French prosecutors believe Andreas Lubitz, 27, locked himself alone in the cockpit of the Germanwings Airbus A320 on Tuesday and deliberately steered it into a mountain, killing all 150 people on board.
"Documents with medical contents were confiscated that point towards an existing illness and corresponding treatment by doctors," said the prosecutors' office in Duesseldorf, where the co-pilot lived and where the doomed flight from Barcelona was heading.
Torn-up doctor's notes found in his home would have excused Lubitz from work for medical reasons, for a period that included the day of the crash. That supported the view that Lubitz had "hidden his illness from his employer and his colleagues", the prosecutors said.

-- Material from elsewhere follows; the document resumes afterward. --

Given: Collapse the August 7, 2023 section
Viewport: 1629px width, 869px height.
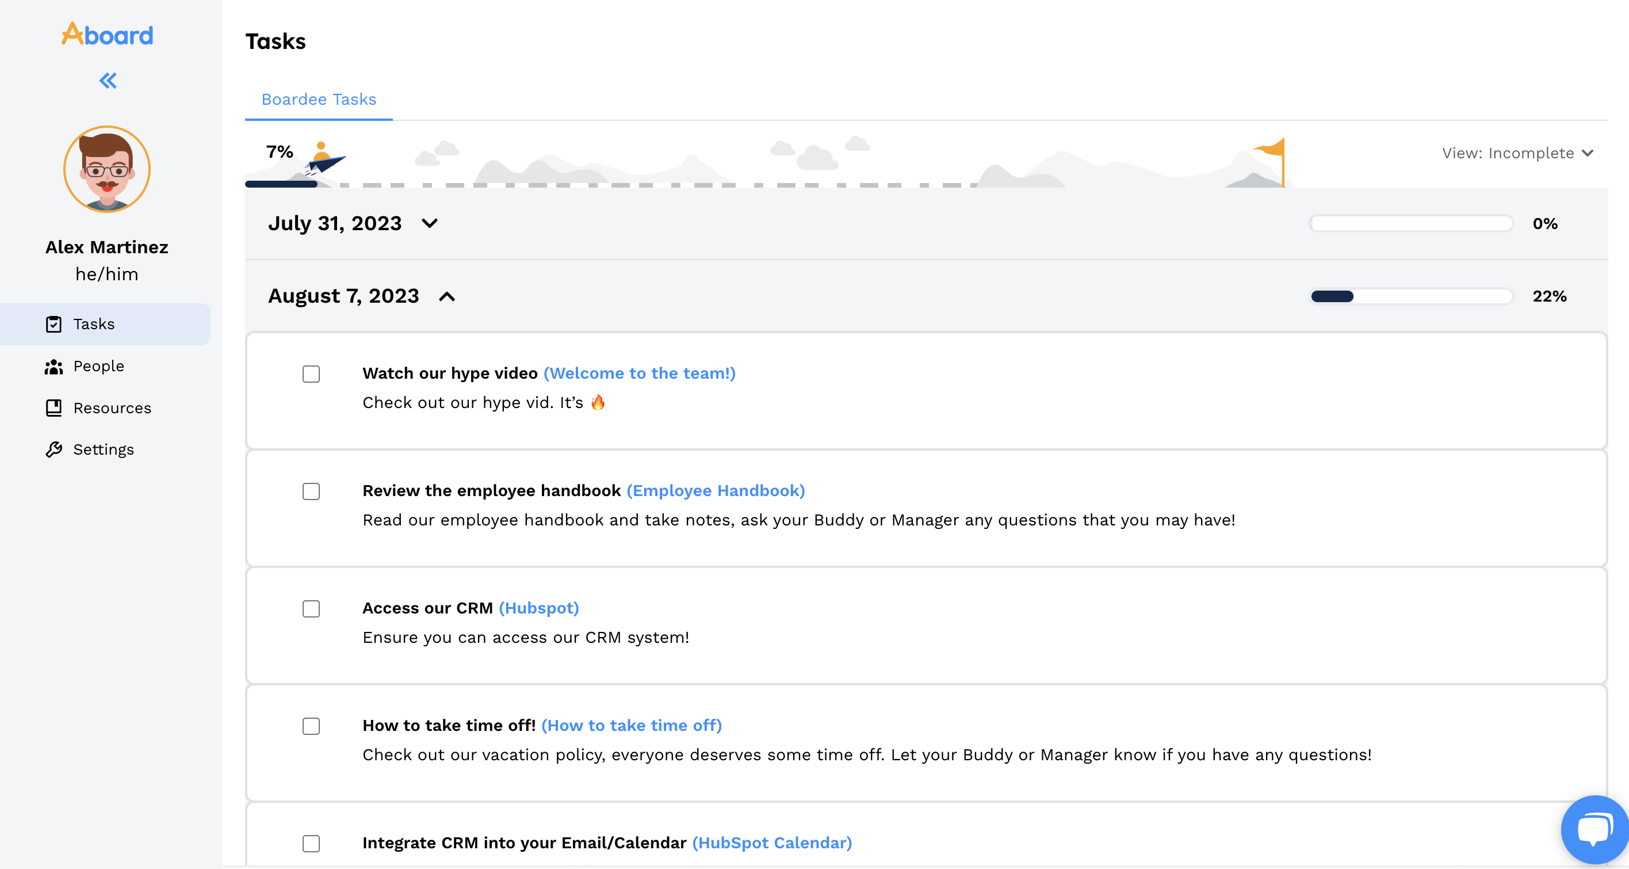Looking at the screenshot, I should tap(446, 296).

They found no suicide note or confession, "nor was there any evidence of a political or religious background to what happened", they added.

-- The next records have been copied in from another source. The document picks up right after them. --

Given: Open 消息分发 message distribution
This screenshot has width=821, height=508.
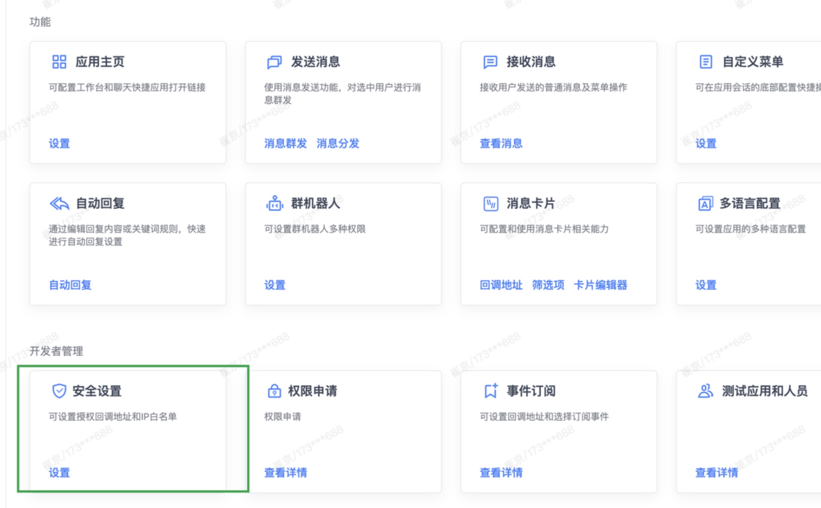Looking at the screenshot, I should tap(337, 144).
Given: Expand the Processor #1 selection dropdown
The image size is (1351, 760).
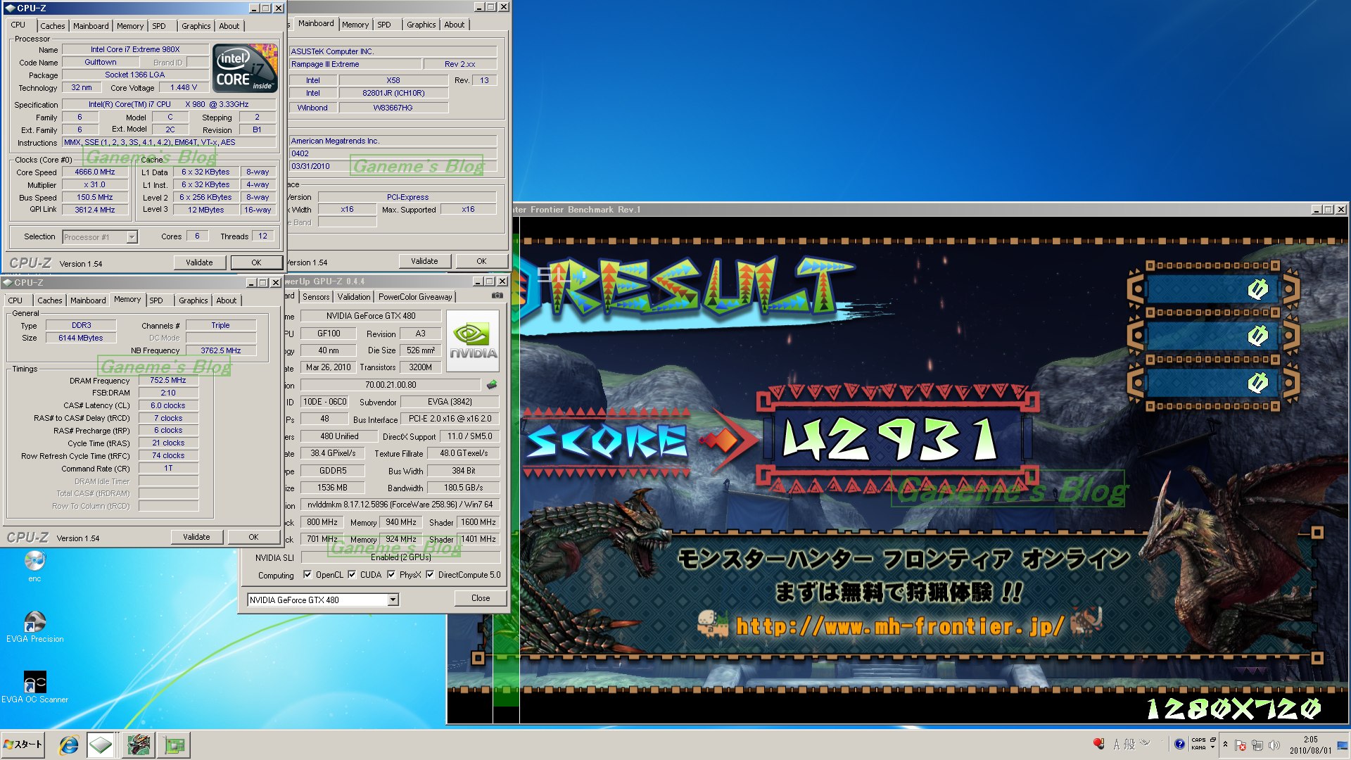Looking at the screenshot, I should coord(132,237).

Germanwings said Lubitz had not submitted any sick note that would have grounded him on Tuesday, March 24, the day of the crash.
In France, authorities said they had recovered between 400 and 600 body parts strewn across the Alpine crash site. No bodies were found intact and DNA testing would be the best way to identify the remains, Patrick Touron, deputy head of the criminal research division of France's Gendarmerie, told reporters at the site. Investigators would look for pieces of uniform to try to identify the crew including Lubitz.

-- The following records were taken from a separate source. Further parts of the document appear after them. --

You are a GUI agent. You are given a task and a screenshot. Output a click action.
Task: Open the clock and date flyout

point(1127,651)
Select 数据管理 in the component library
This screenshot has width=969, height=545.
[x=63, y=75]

Lubitz's mental health - and what Germanwings and parent company Lufthansa knew about it - could become central questions in any future legal case over the crash. Under German law, employees are required to inform their employers immediately if they are unable to work.
A hospital in Duesseldorf said Lubitz had visited to receive a diagnosis as recently as March 10. It would not give further details because of patient confidentiality rules but said media reports he was treated there for depression were inaccurate.
Reports in German media suggested Lubitz had suffered from depression in the past, and that Lufthansa would have been aware of at least some of that history.
Germany's Bild newspaper, citing internal documents forwarded by Lufthansa's Aero Medical Center to German authorities, reported that Lubitz had suffered a "serious depressive episode" around the time he suspended his pilot training in 2009. It said he subsequently spent over a year in psychiatric treatment.
Lufthansa and German prosecutors declined to comment on the report. The airline's CEO Carsten Spohr said on Thursday there was nothing in his past suggest Lubitz was a risk, and that after he resumed his training, he passed all tests with "flying colours".
An international agreement generally limits airline liability to around $157,400 for each passenger who dies in a crash, but if families can prove an airline was negligent they can pursue compensation for greater damages in lawsuits.